Personally, I subscribe to a blend of ##2 and 3, roughly as follows.

Yes indeed, a lot of #2 is happening already right under our noses, and clients, not so incidentally, seem to be delighted. Particularly in a part of the market beneath the dignity of BigLaw, LegalZoom is loudly and publicly on a mission to create “clients for life,” where a youngish person with perhaps a question about a house closing, a pre-nup, an employment discrimination issue, or a corporate or partnership formation, will start with the automated tools and over time move up into LegalZoom’s standing army of human lawyers. Without question, this provides legal services to a non- or inexcusably under- served portion of the market today.

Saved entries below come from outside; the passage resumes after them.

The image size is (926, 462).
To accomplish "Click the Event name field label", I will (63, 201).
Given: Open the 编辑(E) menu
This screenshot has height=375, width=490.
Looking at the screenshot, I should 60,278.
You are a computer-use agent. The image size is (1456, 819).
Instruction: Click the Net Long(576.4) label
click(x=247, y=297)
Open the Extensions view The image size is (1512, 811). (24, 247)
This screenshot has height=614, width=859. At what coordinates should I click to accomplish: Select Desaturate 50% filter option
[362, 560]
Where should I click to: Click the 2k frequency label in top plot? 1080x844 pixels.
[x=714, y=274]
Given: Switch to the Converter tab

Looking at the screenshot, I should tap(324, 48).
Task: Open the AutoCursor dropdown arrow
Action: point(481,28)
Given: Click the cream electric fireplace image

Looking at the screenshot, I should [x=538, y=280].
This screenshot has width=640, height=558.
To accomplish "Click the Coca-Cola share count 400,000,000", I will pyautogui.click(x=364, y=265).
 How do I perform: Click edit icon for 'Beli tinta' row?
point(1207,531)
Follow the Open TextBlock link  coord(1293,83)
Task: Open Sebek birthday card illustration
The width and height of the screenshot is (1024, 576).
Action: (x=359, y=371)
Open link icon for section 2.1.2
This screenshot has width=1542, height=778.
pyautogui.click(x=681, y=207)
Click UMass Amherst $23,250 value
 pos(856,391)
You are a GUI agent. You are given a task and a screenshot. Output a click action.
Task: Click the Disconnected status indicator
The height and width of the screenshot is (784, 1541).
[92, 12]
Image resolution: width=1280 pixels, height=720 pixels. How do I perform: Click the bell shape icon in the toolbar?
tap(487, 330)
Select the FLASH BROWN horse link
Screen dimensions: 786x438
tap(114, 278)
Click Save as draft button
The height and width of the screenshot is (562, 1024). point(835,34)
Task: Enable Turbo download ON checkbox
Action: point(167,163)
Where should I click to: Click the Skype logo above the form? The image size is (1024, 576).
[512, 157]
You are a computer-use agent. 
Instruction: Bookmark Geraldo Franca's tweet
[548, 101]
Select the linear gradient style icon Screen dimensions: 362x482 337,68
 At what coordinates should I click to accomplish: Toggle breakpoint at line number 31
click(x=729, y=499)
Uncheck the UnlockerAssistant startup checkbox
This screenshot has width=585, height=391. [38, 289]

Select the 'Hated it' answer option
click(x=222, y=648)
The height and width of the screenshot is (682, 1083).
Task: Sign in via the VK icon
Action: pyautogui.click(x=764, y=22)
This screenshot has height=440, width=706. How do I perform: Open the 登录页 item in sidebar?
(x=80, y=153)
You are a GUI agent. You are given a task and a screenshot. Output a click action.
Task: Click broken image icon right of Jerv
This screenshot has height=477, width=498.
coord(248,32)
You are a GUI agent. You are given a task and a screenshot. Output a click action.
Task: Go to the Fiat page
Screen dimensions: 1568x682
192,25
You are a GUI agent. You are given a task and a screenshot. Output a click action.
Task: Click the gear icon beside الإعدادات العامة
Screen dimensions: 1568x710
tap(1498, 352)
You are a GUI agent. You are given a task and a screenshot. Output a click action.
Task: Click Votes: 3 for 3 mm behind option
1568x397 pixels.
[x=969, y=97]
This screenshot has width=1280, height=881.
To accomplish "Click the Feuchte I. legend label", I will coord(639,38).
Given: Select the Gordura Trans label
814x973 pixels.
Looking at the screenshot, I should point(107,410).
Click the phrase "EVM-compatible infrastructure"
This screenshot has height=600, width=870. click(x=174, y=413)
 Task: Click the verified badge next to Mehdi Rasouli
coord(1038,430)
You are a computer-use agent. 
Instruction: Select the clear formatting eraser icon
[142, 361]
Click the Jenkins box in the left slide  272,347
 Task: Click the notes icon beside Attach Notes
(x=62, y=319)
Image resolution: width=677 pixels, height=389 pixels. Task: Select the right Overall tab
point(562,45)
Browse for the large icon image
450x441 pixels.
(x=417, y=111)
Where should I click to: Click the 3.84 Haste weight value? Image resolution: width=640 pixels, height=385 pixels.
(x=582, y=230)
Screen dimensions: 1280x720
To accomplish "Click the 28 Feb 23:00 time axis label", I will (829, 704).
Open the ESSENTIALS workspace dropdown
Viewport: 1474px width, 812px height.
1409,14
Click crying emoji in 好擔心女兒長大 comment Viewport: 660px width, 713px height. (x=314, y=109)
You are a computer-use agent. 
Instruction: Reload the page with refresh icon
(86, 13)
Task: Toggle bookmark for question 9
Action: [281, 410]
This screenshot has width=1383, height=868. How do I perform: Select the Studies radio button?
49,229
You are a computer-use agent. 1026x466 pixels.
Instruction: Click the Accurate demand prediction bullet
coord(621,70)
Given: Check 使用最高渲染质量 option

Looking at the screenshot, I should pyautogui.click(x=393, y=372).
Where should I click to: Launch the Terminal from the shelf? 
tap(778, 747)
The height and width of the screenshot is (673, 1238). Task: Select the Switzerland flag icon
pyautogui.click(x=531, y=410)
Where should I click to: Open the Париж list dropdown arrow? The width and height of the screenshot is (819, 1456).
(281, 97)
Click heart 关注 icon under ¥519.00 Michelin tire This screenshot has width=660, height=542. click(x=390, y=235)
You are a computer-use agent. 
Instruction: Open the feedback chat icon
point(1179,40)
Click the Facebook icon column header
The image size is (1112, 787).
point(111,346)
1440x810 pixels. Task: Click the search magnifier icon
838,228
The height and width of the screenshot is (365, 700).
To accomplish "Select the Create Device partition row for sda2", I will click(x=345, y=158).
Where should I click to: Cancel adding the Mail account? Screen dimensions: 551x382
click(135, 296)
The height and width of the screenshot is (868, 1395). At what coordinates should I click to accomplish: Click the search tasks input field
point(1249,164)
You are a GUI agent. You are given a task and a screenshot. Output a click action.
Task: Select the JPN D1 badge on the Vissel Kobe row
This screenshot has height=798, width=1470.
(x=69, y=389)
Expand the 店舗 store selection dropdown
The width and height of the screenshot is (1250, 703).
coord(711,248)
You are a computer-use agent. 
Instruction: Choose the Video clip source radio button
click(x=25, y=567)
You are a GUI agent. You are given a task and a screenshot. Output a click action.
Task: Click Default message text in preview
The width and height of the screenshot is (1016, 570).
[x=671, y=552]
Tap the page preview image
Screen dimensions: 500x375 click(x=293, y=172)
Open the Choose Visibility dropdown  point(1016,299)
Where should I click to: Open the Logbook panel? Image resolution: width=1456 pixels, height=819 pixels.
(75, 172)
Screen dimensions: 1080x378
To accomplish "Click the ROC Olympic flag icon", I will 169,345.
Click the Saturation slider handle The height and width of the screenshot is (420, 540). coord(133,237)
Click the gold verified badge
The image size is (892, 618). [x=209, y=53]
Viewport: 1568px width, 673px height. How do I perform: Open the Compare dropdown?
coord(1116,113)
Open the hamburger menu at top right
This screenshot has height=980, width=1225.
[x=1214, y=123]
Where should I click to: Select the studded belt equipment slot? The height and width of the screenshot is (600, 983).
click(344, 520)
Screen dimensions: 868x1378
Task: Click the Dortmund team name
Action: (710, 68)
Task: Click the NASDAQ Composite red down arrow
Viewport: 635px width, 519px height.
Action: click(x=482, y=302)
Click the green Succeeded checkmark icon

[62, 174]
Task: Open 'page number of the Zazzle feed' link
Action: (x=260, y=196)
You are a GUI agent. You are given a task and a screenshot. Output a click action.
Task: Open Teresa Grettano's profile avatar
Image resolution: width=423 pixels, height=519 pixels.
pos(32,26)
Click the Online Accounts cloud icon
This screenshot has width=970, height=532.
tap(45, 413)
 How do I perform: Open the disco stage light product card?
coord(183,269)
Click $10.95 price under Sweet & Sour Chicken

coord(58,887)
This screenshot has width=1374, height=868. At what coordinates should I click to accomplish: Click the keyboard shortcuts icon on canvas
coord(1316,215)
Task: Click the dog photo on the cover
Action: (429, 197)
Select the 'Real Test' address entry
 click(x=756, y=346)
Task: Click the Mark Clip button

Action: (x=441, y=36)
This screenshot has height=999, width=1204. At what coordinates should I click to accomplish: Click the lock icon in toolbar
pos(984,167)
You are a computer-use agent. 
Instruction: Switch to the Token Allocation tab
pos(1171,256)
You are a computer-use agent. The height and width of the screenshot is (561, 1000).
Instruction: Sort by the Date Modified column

So, too, #2 is happening with the Big 4 and tax, employment, and immigration law issues.

But #3 would be the headline revolution, and I believe it is inevitably in the cards not just thanks to the dynamics of markets—”don’t fight the tape” is an old Wall Street mantra, but it embeds the identical logical notion that markets will have their way—but also thanks to what we know about the history of social-policy and judicial challenges to guild restrictions on qualifications for entrance and the “unauthorized practice” of X, Y, Z.

First, note that pretty much every successful challenge to guild restrictions has been based on a combination of antitrust, commerce-clause, and free speech. This was true of the 1977 Bates decision permitting lawyer advertising and was the genesis of the UK’s Clementi Commission itself, which led to the LSA. Second, how many of you noted the Supreme Court’s February 2015 decision in North Carolina State Board of Dental Examiners vs. FTC? In summary it upheld the FTC’s challenge to the licensing board’s practice of excluding nondentists from the market for teeth whitening—as anticompetitive and an unfair restraint of trade. Of particular note are these lines:

The Court has rejected the argument that it would be unwise to apply the antitrust laws to professional regulation [absent extenuating circumstances and] particularly in light of the risks licensing boards dominated by market participants may pose to the free market.

So if a challenge to The Rules of Professional Conduct’s prohibition on non-lawyer ownership were either brought by (say) a Big 4, or conversely if an action to prohibit (say) a Big 4 from providing “lawyerly” services were brought by a lawyer or law firm, my money would be on the prohibition falling.

And as an economically trained lawyer, business owner, and New Yorker, my reaction would be: “Bring it on.”